Acá se gana eones en soledad radical, nos igualamos con especies antiquísimas frente a la reciente aparición planetaria del Homo sapiens. Estaba inmerso en un campo redondeado cubierto de verdes matas y cercado por espeso bosque de manzanillo de ramaje artrítico (especie dueña del fruto homónimo que es tóxico para los humanos al grado de que su alias es “árbol de la muerte”; no obstante, el manzanillo, es parte de la dieta vegetariana de las tortugas gigantes). Allende la sensación de haber cruzado el portal siglo XXI, rumbo a paisajes antediluvianos, percibía intermitentes y atenuados aullidos y carcajadas humanas —esto merced al filtro acústico de la barrera vegetal— , se trataba de turistas a pie o en bicicleta transitando por el sendero regular que tiene como tope la explanada de Colina Radar, que guarda todavía parte del muro que representa el infierno que sufrían los convictos de la colonia carcelaria que funcionó entre 1945 y 1959, muro que paradójicamente hoy es parte del catálogo de recursos turísticos del Archipiélago de Galápagos.

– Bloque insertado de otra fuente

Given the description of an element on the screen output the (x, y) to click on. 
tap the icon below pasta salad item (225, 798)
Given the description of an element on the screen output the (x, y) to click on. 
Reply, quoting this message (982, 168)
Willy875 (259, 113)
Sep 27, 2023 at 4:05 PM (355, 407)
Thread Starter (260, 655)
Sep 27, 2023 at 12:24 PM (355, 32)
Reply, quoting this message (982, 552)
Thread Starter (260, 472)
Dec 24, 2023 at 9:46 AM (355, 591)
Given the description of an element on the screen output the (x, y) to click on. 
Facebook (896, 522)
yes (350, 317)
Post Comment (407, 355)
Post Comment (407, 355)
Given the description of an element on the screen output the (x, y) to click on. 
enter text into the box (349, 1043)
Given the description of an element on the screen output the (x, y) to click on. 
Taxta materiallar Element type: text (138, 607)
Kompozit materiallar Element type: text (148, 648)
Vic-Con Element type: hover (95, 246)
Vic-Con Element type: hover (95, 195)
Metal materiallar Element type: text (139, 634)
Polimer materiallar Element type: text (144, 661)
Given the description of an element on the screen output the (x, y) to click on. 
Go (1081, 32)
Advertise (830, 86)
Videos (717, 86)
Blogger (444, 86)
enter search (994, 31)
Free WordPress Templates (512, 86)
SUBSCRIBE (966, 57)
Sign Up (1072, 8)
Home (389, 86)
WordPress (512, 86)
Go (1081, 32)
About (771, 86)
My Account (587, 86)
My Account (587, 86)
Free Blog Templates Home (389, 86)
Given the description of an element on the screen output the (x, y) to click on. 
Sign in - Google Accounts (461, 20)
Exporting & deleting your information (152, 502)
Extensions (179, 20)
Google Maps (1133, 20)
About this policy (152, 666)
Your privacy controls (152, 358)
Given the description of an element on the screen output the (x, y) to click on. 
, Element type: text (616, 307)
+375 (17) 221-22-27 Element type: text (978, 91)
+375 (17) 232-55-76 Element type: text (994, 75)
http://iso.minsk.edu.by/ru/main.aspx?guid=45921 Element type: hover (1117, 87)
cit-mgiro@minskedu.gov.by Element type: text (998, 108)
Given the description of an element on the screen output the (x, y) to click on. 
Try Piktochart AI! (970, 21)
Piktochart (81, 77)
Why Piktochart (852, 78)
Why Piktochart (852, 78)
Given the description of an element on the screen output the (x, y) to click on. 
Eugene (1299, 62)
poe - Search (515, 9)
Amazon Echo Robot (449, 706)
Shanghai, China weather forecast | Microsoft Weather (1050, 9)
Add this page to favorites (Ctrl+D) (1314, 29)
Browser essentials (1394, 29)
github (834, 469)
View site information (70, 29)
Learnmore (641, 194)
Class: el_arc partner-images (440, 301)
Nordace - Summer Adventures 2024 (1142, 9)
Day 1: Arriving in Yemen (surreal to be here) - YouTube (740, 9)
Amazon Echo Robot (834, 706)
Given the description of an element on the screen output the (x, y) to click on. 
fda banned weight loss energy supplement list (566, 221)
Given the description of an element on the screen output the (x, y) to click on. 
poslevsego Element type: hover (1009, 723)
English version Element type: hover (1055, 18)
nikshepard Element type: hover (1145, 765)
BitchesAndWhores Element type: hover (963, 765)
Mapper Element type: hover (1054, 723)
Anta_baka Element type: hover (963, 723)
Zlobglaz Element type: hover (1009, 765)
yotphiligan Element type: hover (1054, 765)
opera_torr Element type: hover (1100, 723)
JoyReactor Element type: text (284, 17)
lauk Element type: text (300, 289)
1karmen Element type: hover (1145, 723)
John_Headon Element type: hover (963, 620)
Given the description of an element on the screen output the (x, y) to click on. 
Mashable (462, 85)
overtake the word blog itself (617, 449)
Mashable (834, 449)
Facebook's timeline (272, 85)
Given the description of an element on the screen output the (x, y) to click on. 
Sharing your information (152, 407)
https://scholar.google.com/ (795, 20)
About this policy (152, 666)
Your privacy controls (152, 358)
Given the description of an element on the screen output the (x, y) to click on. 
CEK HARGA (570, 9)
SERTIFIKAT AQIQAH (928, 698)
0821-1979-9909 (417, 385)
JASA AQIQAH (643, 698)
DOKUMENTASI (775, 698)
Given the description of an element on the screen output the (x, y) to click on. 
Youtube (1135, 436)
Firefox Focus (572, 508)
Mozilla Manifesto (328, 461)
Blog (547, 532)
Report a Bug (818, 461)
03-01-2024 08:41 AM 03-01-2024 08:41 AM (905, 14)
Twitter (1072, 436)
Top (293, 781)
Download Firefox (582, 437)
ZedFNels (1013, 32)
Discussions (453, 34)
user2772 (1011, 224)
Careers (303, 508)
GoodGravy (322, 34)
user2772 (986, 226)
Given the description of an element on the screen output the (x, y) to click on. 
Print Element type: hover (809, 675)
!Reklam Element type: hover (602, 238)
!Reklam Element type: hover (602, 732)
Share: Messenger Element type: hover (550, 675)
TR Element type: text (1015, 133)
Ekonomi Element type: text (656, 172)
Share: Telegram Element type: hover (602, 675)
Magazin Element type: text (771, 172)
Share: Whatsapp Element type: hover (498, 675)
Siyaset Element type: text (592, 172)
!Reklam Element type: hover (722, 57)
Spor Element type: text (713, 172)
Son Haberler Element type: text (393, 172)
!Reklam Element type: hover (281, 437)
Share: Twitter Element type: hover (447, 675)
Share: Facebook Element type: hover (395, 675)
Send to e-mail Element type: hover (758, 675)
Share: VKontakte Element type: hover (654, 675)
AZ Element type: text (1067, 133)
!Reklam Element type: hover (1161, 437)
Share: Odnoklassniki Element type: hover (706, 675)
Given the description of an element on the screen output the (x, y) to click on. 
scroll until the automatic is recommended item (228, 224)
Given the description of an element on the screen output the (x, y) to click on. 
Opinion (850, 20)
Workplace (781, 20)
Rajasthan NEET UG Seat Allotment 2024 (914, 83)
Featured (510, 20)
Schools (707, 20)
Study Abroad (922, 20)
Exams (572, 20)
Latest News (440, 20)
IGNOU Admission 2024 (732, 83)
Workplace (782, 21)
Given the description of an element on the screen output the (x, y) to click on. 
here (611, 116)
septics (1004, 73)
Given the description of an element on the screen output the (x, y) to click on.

Un paraíso zoológico exento de animales ponzoñosos, también es presa de lo feo sintético que aflora así sea para hacernos de la vista gorda, en el remanso pude detectar ralas sogas raídas colgando del ramaje y ralos bidones de plástico azul o amarillo, suficiente para que si no ponemos distancia visual sea una mancha de espantoso fulgor en el ambiente prístino. Esos contenedores indicaban que podrían ser guarda parques quienes los dejaron botando, pero se supone que ellos no dejan abandonando semejante basura… entonces vienen ideas e imágenes horripilantes de lo que podría ser la causa de esos desperdicios humanos, o sea lo peor: muestras del paso de cazadores furtivos y/o traficantes de especies salvajes. Si fuese así, no sería nada nuevo en la actualidad de la mega-máquina Antropoceno donde, parafraseando a J. Montalvo, ni el ave Fénix se libraría de ser desplumada por el bípedo implume.